DATASET ENTRIES ->
_ _ _ _ _

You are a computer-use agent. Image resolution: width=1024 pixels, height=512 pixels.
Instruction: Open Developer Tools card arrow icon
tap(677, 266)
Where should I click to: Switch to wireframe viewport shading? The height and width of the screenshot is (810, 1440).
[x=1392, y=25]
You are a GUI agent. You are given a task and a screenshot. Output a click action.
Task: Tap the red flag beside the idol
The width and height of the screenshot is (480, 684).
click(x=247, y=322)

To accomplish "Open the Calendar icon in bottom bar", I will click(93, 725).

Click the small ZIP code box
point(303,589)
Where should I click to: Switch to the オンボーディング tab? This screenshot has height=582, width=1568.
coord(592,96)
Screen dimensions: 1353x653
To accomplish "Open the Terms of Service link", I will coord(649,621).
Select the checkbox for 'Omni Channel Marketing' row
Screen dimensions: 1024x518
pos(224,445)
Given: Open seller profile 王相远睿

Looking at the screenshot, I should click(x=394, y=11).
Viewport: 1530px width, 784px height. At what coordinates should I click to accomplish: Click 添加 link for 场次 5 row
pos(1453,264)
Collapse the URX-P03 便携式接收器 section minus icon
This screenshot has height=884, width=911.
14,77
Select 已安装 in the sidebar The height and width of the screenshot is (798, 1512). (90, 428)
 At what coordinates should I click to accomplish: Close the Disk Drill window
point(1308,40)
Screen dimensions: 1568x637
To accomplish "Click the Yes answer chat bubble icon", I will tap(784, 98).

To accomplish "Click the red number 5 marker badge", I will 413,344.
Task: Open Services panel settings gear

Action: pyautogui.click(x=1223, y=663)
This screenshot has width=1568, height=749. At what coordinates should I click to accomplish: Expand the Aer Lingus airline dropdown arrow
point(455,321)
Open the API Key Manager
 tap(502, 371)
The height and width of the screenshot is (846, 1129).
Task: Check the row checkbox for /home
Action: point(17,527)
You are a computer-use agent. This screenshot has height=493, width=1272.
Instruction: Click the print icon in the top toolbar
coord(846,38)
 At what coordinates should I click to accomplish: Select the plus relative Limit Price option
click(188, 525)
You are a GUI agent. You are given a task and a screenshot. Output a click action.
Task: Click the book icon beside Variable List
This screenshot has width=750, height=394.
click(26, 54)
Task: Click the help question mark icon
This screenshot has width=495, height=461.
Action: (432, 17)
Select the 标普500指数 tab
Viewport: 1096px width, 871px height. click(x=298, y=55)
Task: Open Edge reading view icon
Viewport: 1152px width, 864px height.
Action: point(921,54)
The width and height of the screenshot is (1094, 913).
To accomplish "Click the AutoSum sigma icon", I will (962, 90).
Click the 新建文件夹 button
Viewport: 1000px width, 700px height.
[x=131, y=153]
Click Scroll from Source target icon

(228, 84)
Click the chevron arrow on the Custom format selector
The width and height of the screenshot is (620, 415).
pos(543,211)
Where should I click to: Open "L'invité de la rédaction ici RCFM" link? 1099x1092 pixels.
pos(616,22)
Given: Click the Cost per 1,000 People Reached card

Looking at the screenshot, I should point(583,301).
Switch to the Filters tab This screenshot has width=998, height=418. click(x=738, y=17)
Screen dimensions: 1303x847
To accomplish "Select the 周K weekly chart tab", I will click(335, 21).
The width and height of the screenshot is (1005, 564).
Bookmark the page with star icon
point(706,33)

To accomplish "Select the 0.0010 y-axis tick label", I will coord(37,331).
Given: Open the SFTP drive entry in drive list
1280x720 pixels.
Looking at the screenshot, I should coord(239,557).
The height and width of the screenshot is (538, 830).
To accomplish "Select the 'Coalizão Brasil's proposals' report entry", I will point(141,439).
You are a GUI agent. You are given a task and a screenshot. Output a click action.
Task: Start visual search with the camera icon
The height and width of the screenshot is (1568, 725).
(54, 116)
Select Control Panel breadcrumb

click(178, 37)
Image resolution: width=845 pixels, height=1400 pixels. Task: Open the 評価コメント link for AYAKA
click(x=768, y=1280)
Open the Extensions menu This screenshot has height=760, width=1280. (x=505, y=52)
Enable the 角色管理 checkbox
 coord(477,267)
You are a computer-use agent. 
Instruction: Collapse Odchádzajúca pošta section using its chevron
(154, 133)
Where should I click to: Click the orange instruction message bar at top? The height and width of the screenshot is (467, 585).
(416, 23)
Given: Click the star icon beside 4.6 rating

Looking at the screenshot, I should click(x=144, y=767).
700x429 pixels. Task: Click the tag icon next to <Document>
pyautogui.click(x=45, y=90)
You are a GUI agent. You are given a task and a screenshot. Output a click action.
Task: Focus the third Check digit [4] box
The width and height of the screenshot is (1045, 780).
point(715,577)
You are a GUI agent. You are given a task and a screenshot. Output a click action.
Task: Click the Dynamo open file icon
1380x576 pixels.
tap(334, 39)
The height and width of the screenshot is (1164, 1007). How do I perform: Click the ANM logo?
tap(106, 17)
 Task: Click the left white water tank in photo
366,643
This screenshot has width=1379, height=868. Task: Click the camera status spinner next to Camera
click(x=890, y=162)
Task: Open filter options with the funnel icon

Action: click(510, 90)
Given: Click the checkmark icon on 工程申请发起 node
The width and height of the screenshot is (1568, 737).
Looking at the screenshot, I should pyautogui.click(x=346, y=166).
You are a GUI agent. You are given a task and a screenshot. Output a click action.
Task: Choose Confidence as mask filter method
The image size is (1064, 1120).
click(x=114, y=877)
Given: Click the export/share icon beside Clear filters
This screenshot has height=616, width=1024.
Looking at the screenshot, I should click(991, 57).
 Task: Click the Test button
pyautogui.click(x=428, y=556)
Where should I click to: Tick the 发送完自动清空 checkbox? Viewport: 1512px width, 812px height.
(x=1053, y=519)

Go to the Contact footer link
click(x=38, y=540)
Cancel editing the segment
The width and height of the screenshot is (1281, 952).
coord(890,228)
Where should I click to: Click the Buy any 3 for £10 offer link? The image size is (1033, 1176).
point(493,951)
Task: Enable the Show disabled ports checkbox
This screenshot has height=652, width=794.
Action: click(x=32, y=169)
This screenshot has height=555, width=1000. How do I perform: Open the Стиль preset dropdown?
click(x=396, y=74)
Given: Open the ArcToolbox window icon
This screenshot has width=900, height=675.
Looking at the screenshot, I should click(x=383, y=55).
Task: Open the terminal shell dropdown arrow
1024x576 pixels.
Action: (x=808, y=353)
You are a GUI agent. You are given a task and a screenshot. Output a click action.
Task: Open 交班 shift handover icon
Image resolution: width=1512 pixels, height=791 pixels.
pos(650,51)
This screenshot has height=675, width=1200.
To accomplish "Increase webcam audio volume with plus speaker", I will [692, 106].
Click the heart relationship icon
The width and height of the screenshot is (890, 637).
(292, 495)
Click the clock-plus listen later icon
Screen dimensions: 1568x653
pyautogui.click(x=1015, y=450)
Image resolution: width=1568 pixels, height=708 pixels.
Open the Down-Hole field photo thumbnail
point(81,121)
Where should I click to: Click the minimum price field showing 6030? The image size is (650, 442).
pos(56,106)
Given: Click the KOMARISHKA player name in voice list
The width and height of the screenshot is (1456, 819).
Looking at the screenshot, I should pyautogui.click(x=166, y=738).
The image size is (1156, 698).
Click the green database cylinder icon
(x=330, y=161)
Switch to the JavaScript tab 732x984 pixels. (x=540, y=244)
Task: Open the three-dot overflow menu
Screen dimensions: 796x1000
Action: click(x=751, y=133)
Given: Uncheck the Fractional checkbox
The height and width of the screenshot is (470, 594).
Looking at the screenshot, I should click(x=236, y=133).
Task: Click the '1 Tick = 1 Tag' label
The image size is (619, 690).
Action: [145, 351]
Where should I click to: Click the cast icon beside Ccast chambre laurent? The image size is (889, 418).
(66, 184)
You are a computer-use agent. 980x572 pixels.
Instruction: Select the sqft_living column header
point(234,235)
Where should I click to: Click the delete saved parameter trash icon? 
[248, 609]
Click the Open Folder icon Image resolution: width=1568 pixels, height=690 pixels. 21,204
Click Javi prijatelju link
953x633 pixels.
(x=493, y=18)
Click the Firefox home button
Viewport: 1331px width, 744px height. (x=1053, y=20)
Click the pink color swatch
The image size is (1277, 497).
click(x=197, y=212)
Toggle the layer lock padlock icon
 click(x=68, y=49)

_ _ _ _ _

WHAT YOU WILL DO -> Show every line of the listing containing the string "computer" by copying it.

TASK SOLUTION ->
You are a computer-use agent. Image resolution: width=1024 pixels, height=512 pixels.
You are a computer-use agent. This screenshot has height=493, width=1272.
You are a computer-use agent. 
You are a computer-use agent. 980x572 pixels.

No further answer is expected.